ICANN, the organization in charge of a major overhaul of Internet addresses, said it has signed agreements that will bring Chinese, Russian, and Arabic domain names to the Net.

At its 47th meeting this week, in Durban, South Africa, the Internet Corporation for Assigned Names and Numbers (ICANN) announced that three companies signed registry agreements that will enable them to operate four generic top-level domains (GTLDs). The approval is a step in the controversial expansion of the Internet's addressing, from a small number of well-known, top-level domains -- such as .com -- to many more. A total of 1,092 applications have passed ICANN's approval process so far.

Those with brand names to protect have objected to the GTLD expansion, saying it raises expensive trademark protection issues. But it's easy to see why others would like one part of the GTLD expansion. It's a way to offer Web addresses in people's native languages that don't use the Roman alphabet.

ICANN announced steps Monday to make that internationalization real. The three companies approved to operate the registries are as follows:

• International Domain Registry will operate a domain with the Arabic word for "Web" or "network."

• Core Association will operate two domains, one with the Russian word for "online" and another with the Russian word for "Web site."

• Spring Fields will operate a registry with the Chinese word for "game."

"We can see the last mile before the first new (top-level domain) is activated in the Internet's root," said ICANN Chief Executive Fadi Chehade in a statement.

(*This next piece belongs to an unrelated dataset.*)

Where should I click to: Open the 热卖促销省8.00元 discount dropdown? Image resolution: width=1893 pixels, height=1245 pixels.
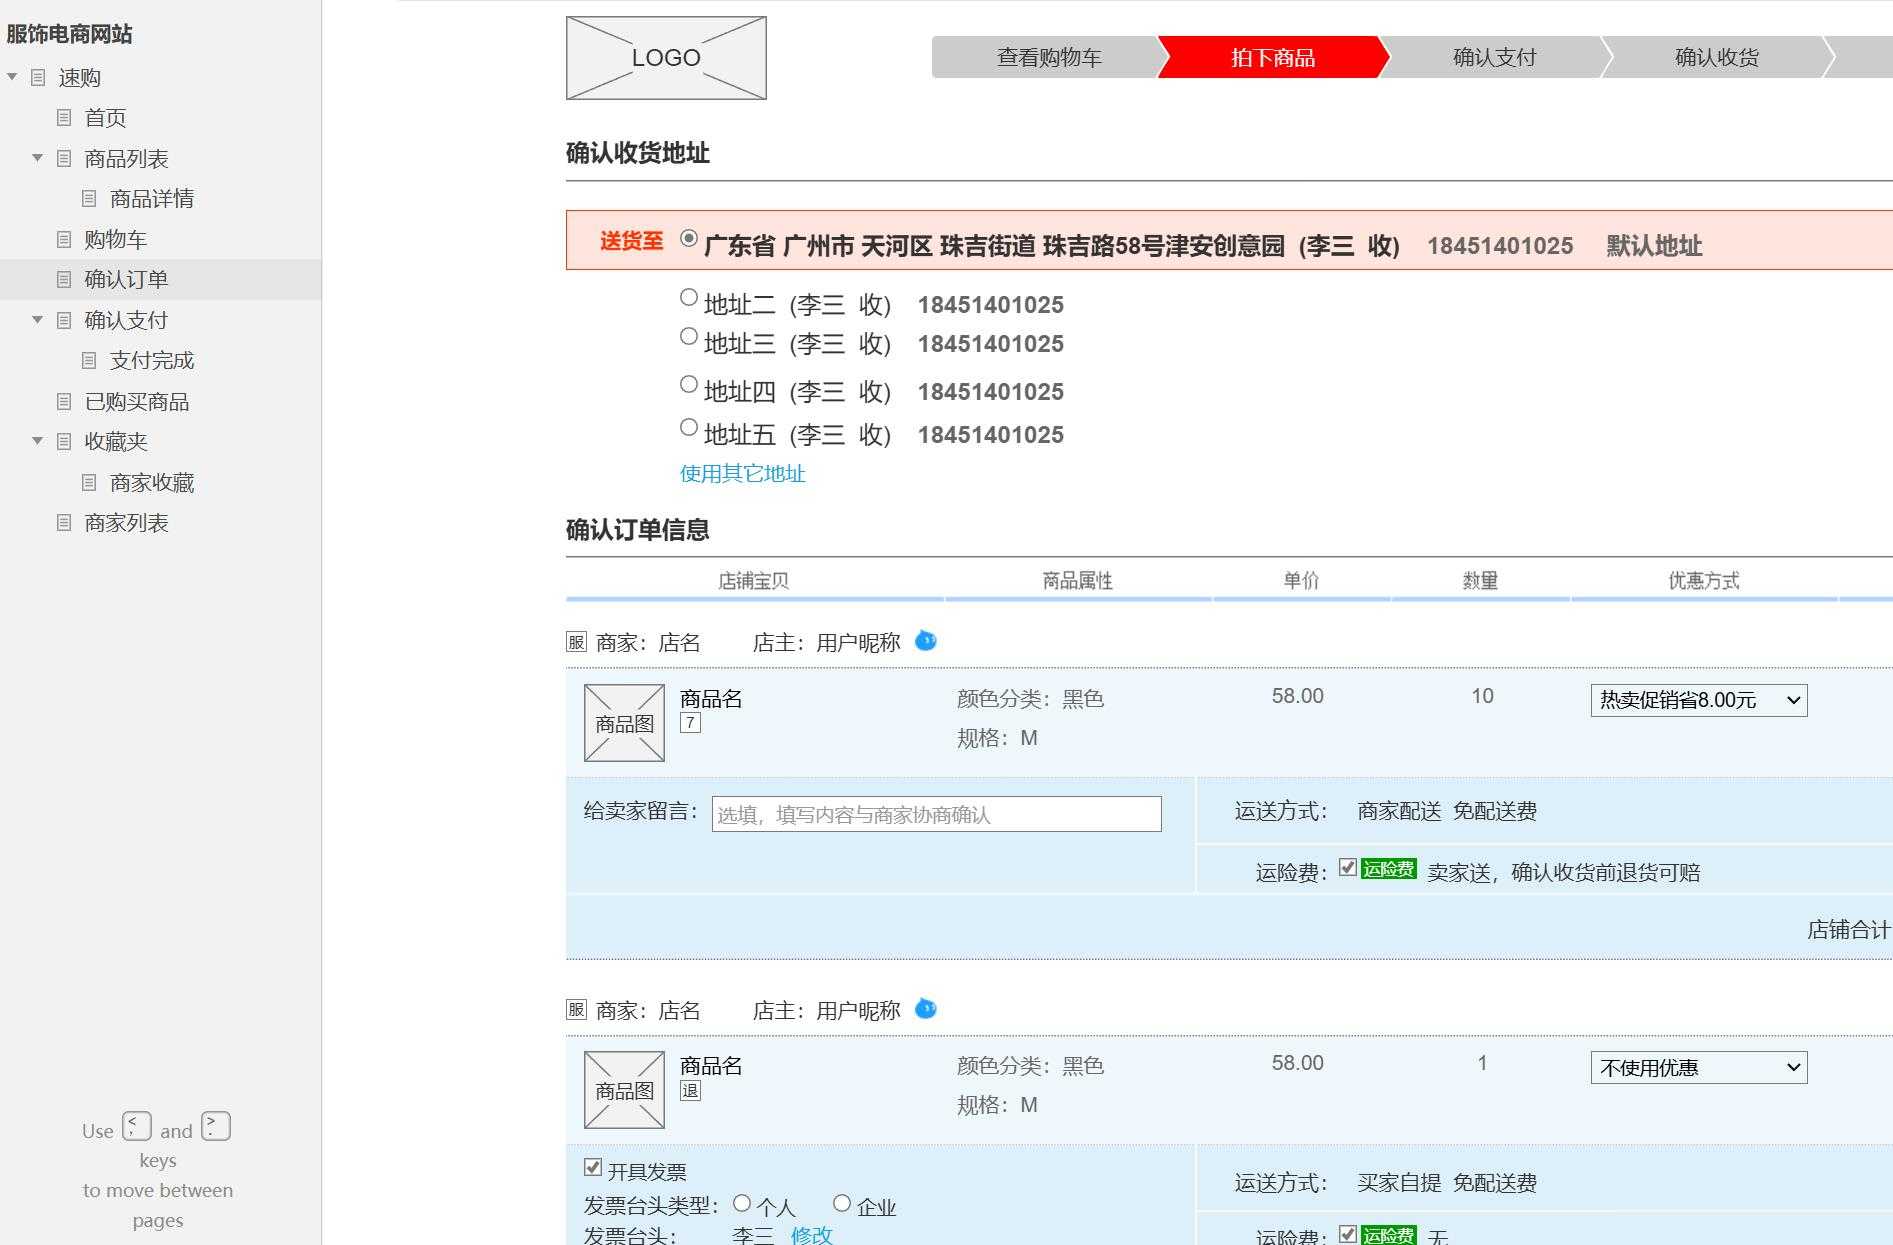click(1698, 700)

In the overall GTLD expansion plan, some new domains -- such as .canon -- are closely affiliated to one organization and won't be available for everyone to use. But others -- such as .music -- potentially could be used by anyone who pays the registry to use the name. Organizations called registries operate the computer infrastructure that make a domain possible, and ICANN is working through conflicts where multiple parties want to run the same domain.

Some companies are moving aggressively to control some of the new real estate: Google has applied to be a registry for 101 new domains, including .you, .free and .play, and Amazon applied to run 76, including .video, .book, and .app.